Does performance degrade when using local allocatable arrays

In preperation of an MPI implementation of our photochemical model I converted each array whose size depends on user-defined parameters to an allocatable array. Now I am seeing a significant perfomance hit from the F77 statically allocated version. I investigated and this is what I found. If I leave all of the original F77 code intact and change one subroutine by using allocatable arrays for the local storage, the routine takes more than twice as long as the original. To be clear, the only difference in this comparison is that in one version I have local arrays allocated using a parameter statement. In the other version I use an allocatable array and allocate based on a value passed in through an argument list. The second version takes more than twice as long to complete.

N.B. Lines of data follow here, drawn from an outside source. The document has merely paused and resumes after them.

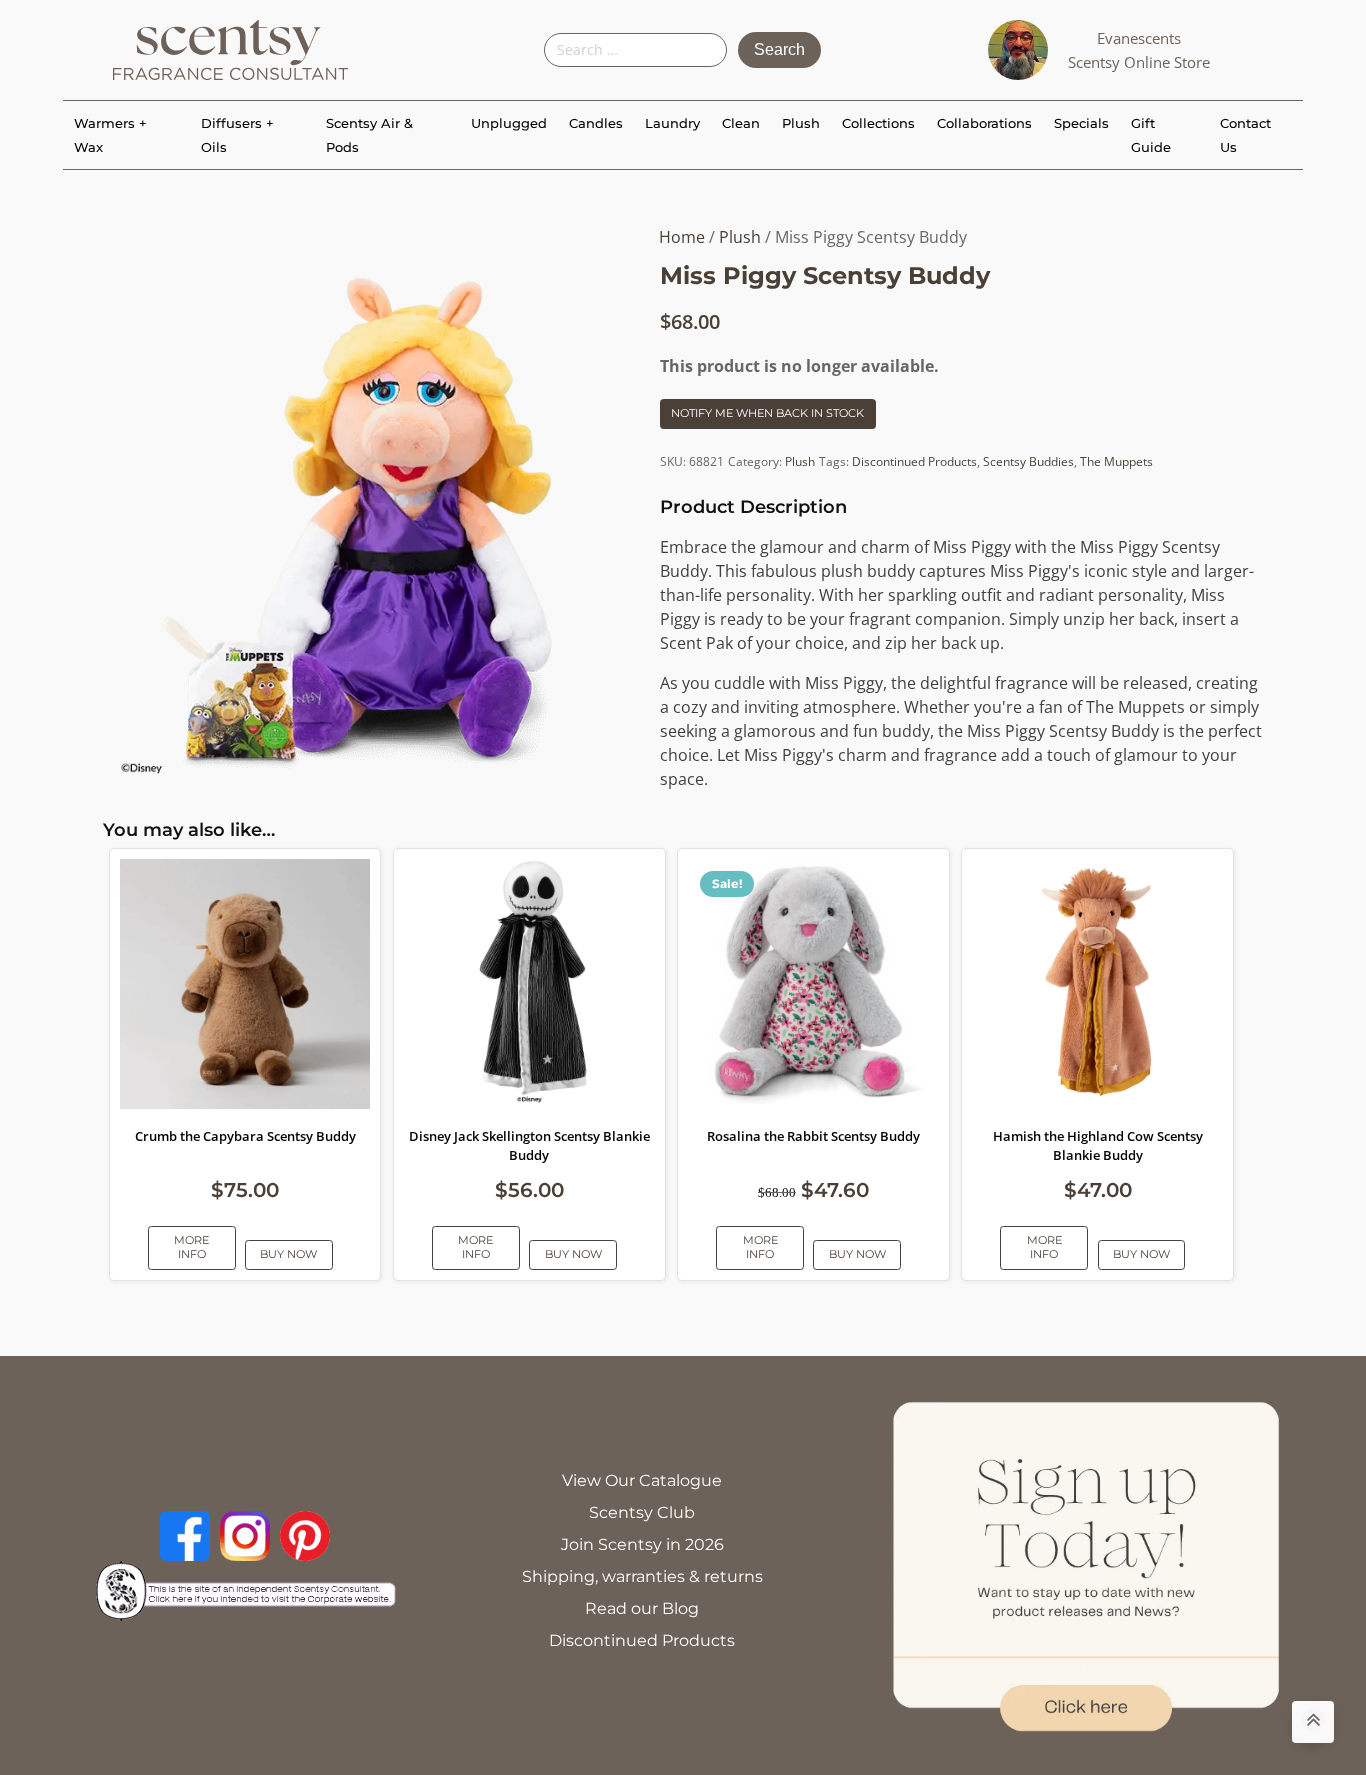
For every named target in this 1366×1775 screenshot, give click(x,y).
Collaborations (984, 123)
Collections (878, 123)
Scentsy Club (642, 1512)
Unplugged (509, 123)
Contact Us (1245, 135)
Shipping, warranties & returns (642, 1576)
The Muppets (1116, 461)
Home (682, 237)
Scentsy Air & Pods (369, 135)
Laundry (672, 123)
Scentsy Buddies (1028, 461)
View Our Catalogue (642, 1480)
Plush (801, 123)
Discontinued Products (914, 461)
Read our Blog (642, 1608)
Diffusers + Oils (237, 135)
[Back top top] (1313, 1722)
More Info (191, 1246)
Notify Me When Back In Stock (767, 413)
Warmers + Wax (110, 135)
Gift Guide (1151, 135)
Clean (741, 123)
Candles (596, 123)
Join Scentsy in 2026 (642, 1544)
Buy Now (288, 1254)
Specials (1081, 123)
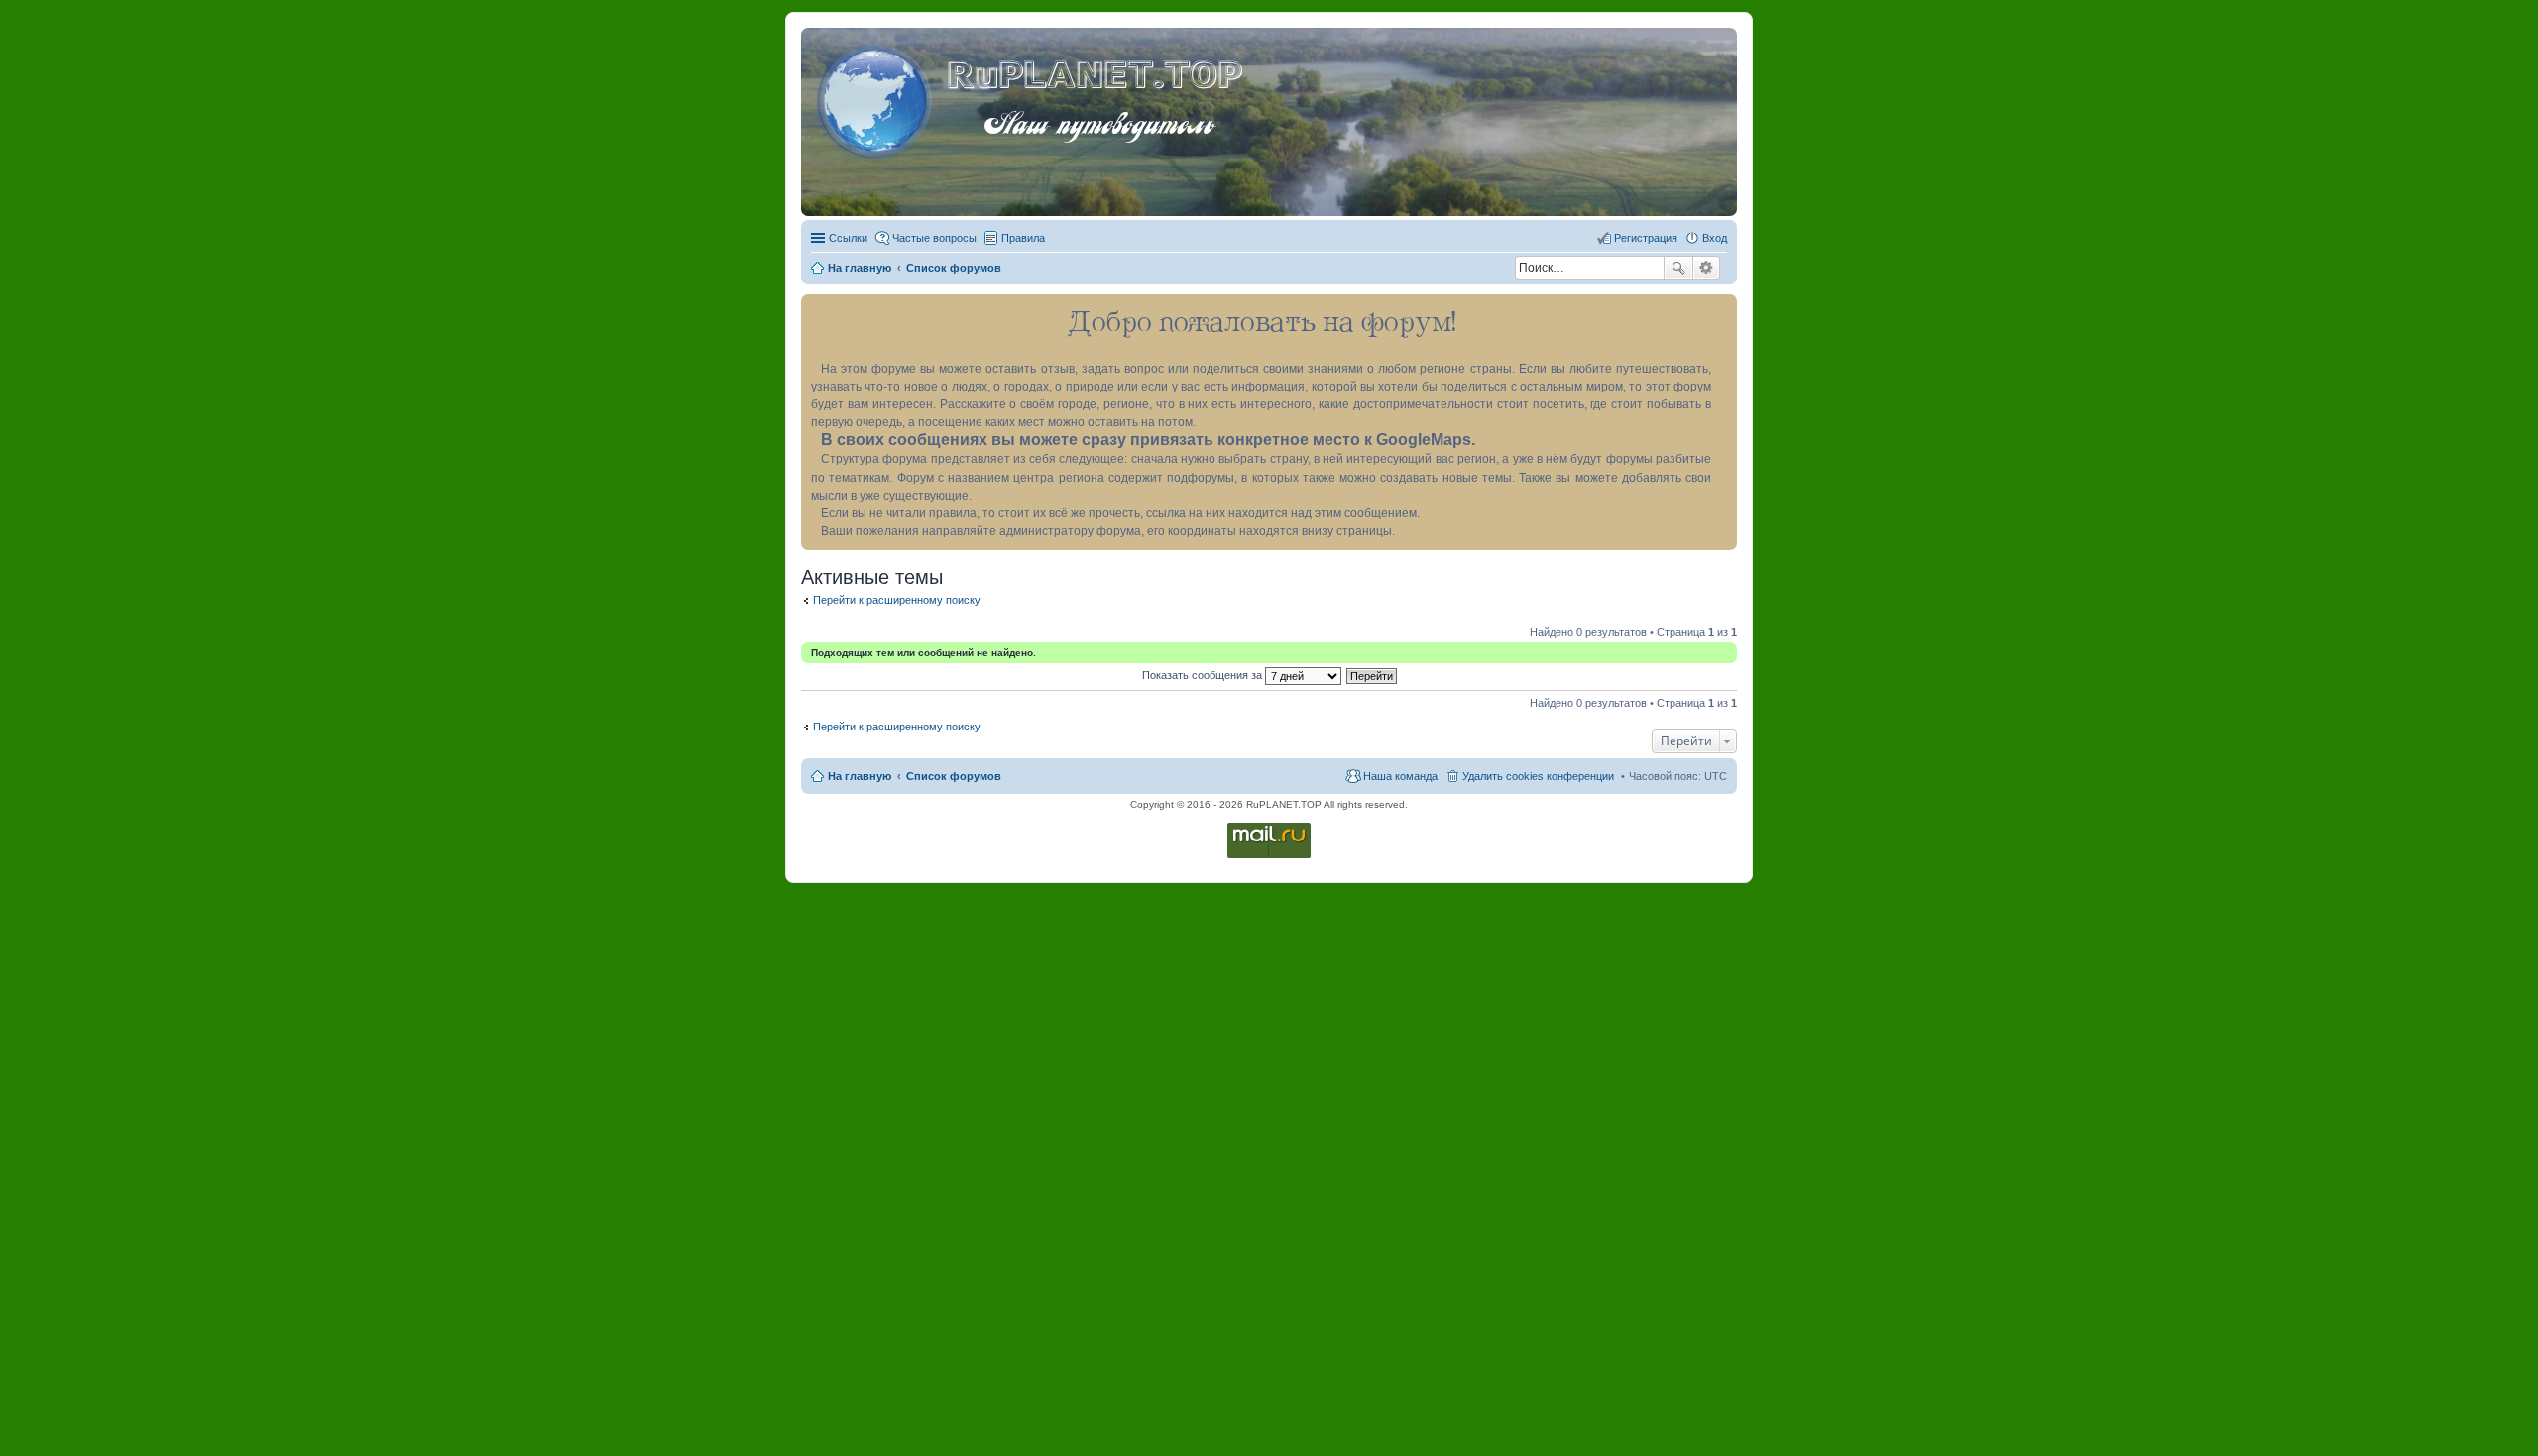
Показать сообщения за (1203, 675)
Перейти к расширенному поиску (897, 600)
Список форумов (953, 776)
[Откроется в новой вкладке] (1269, 856)
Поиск (1678, 268)
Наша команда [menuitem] (1400, 776)
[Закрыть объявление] (1721, 310)
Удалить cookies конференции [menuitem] (1538, 776)
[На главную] (876, 98)
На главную (859, 776)
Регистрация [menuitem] (1645, 238)
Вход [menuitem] (1714, 238)
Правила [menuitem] (1023, 238)
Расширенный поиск (1706, 268)
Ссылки (848, 238)
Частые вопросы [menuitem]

I also tried to use automatic arrays - just declaring the arrays using a statement like:

real array(isize)

where isize is passed through the argument list. I get a similar performance disbenifit. Is this something that others have experienced when using allocatable arrays? Are there programming pratices or compiler implementions that can deal with this? Do you have any thoughts on this?

I am using pgf90 6.0-5 32-bit target on x86 Linux. I also ran the comparisons on an Intel compiler. The allocatable arrays produced the same slow-down but the performance of the automatic arrays was similar to that of the static arrays.



There is extra overhead in managing and accessing arrays declared as allocatable. Each time you enter and exit the routine with allocatable arrays, you must allocate and deallocate the arrays. Also the compiler creates a descriptor which describes the allocatable array(dimensions, bounds, etc…) which can cause a degredation in performance as well. Automatic arrays are treated like allocatable arrays, with the compiler inserting calls to the allocate/deallocate functions. The Intel generated code for the automatic array case is probably using the stack for these arrays and thus no need to allocate/deallocate.